Which means they are just another tool in the artist's toolbox, not a tool that will replace the artist. Same as every other tool before it: amazing in capable hands, boring in the hands of the average person.
This matters less for text (including code) because you can always directly edit what the AI outputs. I think it's a lot harder for video.
I wonder if it would be possible to fine train an AI model on my own code. I've probably got about 100k lines of code on github. If I fed all that code into a model, it would probably get much better at programming like me. Including matching my commenting style and all of my little obsessions.
Talking about a "taste gap" sounds good. But LLMs seem like they'd be spectacularly good at learning to mimic someone's "taste" in a fine train.

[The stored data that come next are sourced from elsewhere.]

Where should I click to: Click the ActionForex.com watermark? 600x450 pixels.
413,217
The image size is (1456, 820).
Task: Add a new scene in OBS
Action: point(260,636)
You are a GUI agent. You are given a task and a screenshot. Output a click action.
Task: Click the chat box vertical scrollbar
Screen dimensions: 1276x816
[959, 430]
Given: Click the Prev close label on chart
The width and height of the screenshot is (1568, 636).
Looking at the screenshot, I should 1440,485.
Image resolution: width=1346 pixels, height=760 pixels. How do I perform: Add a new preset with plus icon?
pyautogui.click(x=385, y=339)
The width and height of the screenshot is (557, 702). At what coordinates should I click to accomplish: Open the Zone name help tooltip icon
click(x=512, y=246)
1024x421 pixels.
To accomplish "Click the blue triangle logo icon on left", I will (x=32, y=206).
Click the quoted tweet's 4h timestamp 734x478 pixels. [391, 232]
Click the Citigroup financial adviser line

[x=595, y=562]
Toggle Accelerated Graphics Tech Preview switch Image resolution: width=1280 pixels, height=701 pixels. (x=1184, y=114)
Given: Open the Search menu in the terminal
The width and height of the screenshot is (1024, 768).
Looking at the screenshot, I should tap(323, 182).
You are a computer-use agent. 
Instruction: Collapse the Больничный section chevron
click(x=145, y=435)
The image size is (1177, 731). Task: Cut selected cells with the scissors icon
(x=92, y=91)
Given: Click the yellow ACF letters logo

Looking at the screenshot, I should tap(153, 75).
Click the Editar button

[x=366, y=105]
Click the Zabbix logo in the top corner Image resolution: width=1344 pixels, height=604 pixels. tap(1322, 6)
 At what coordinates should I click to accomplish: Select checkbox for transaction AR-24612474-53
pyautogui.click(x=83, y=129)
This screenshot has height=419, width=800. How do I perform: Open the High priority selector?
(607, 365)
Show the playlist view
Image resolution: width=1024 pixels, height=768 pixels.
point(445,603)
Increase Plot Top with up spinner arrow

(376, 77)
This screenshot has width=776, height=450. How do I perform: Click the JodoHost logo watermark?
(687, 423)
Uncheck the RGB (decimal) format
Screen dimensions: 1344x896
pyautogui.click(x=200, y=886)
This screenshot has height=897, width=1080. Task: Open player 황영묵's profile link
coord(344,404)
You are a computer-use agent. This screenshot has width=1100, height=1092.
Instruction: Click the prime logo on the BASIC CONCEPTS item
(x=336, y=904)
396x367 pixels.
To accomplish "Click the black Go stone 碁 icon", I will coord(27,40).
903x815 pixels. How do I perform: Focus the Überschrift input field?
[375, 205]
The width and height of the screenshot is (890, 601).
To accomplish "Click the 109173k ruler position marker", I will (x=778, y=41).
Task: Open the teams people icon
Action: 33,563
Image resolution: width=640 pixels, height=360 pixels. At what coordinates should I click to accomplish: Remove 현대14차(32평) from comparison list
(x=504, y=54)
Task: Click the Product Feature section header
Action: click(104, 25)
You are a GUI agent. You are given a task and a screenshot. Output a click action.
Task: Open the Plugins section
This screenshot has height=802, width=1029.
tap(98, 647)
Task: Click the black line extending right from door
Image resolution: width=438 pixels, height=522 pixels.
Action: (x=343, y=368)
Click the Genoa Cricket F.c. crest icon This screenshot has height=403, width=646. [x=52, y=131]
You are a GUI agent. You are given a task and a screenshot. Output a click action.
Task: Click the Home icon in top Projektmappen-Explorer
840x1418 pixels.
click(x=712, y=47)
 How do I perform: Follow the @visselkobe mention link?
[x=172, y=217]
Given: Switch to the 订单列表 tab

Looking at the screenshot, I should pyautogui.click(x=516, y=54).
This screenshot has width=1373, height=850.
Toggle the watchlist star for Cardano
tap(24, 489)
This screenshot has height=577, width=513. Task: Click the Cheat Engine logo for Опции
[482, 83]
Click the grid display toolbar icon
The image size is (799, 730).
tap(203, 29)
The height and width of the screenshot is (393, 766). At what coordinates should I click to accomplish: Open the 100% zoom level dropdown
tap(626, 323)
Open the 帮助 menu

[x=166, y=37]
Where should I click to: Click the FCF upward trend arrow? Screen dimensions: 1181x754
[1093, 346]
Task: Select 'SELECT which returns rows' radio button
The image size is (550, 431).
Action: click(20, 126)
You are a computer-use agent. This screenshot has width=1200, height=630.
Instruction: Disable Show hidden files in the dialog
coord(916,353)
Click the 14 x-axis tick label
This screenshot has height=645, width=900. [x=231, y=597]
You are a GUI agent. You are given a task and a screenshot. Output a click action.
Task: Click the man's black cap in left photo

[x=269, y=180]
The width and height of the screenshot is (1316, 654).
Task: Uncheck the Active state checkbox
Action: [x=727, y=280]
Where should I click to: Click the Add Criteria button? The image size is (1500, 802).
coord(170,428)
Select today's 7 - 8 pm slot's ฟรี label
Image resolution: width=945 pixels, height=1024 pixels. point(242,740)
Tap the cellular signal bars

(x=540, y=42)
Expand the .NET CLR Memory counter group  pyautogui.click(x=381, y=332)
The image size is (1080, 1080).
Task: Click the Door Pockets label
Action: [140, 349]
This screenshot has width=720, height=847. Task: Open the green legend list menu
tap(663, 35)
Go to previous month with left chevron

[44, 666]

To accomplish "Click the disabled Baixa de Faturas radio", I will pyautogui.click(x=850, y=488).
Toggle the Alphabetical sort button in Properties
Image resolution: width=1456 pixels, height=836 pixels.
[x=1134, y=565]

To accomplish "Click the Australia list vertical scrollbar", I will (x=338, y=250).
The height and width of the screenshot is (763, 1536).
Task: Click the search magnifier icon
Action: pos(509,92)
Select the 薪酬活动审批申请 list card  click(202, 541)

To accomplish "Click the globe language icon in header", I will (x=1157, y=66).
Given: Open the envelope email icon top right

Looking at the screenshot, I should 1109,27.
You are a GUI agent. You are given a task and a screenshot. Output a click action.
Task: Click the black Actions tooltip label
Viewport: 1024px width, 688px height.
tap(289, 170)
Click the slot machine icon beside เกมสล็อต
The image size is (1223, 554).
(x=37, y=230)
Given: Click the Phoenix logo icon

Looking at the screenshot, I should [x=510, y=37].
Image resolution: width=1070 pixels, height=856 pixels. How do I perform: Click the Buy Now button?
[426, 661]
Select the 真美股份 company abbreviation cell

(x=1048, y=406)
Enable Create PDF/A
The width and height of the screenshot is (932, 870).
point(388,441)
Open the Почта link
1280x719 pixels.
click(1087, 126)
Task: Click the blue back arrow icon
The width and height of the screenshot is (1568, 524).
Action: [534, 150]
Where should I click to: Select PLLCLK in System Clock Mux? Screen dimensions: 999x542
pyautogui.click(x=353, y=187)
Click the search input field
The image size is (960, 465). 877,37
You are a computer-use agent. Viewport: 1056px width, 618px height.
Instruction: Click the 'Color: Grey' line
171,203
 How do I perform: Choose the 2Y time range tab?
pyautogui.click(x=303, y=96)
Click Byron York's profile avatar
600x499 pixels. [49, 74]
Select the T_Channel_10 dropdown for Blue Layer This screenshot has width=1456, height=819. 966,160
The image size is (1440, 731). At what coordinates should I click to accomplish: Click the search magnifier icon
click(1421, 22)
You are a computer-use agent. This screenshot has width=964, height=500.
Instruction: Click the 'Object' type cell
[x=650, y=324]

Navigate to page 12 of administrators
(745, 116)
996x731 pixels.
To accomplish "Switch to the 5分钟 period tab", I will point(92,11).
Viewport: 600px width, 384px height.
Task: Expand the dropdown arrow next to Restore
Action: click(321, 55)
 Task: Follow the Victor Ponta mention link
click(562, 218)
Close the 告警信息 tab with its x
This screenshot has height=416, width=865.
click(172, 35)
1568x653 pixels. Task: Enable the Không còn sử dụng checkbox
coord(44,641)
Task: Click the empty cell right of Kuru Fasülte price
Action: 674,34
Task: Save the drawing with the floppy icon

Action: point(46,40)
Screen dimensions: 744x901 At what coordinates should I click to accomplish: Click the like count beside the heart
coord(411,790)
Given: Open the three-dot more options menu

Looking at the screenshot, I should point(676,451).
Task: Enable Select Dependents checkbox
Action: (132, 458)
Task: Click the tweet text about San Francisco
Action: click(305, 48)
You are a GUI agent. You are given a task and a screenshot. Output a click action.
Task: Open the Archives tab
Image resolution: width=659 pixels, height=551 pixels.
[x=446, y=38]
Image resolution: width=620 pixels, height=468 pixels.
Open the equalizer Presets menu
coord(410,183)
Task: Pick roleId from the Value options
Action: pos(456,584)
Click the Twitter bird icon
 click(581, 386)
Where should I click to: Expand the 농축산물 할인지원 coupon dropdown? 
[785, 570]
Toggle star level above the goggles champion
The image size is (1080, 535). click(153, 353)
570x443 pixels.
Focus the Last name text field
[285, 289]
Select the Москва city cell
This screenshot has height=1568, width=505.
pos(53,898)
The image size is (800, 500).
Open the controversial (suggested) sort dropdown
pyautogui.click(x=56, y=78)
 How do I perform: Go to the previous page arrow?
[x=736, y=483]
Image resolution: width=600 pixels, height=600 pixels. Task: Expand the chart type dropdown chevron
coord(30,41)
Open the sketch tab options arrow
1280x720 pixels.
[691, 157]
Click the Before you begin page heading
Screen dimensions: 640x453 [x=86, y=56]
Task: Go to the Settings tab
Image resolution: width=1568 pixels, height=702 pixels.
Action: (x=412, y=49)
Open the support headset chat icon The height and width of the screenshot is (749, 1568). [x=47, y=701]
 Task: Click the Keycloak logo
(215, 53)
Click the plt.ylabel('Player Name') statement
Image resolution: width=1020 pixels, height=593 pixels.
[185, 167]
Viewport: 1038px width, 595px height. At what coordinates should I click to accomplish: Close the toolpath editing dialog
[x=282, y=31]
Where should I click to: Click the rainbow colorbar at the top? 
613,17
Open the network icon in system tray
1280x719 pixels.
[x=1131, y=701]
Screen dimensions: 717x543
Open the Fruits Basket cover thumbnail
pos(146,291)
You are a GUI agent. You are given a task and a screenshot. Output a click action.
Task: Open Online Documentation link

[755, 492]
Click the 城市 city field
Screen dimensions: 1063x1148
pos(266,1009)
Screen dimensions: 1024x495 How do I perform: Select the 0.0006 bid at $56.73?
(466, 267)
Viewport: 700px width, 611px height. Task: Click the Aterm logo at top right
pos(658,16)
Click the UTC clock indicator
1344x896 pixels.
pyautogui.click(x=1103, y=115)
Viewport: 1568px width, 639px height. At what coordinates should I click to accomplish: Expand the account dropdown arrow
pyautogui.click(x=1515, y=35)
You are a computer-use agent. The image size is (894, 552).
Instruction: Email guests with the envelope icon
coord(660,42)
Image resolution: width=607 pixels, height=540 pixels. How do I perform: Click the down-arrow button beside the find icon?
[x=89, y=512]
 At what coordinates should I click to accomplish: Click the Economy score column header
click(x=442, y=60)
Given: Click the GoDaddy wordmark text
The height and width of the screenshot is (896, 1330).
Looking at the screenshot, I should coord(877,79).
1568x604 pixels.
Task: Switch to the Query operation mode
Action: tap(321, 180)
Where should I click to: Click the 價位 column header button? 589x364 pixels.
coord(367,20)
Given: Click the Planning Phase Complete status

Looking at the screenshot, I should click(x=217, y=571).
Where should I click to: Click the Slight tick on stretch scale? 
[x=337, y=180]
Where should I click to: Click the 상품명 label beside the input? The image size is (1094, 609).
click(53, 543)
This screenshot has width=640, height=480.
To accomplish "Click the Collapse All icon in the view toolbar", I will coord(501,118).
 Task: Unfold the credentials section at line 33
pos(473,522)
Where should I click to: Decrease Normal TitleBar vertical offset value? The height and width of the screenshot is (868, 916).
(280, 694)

It's driven by it in the sense that better tools and the democratization of them changes people's baseline expectations.
It's independent of it in that doing the baseline will not stand out. Jurassic Park's VFX stood out in 1993. They wouldn't have in 2003. They largely would've looked amateurish and derivative in 2013 (though many aspects of shot framing/tracking and such held up, the effects themselves are noticeably primitive).
Art will survive AI tools for that reason.
But commerce and "productivity" could be quite different because those are rarely about taste.
How can I proclaim what I said in the comment above? Because Ive spent the past week producing something very high quality with Grok. Has it been easy? Hell no. Could anyone just pick up and do what Ive done? Hell no. It requires things like patience, artistry, taste etc etc.
The current tech is soul-less in most people hands and it should remain used in a narrow range in this context. The last thing I want to see is low quality slop infesting the web. But hey that is not what the model producers want - they want to maximize tokens.
With Opus 4.6 I'm seeing that it copies my code style, which makes code review incredibly easy, too.
At this point, I've come around to seeing that writing code is really just for education so that you can learn the gotchas of architecture and support. And maybe just to set up the beginnings of an app, so that the LLM can mimic something that makes sense to you, for easy reading.
And all that does mean fewer jobs, to me. Two guys instead of six or more.
All that said, there's still plenty to do in infrastructure and distributed systems, optimizations, network engineering, etc. For now, anyway.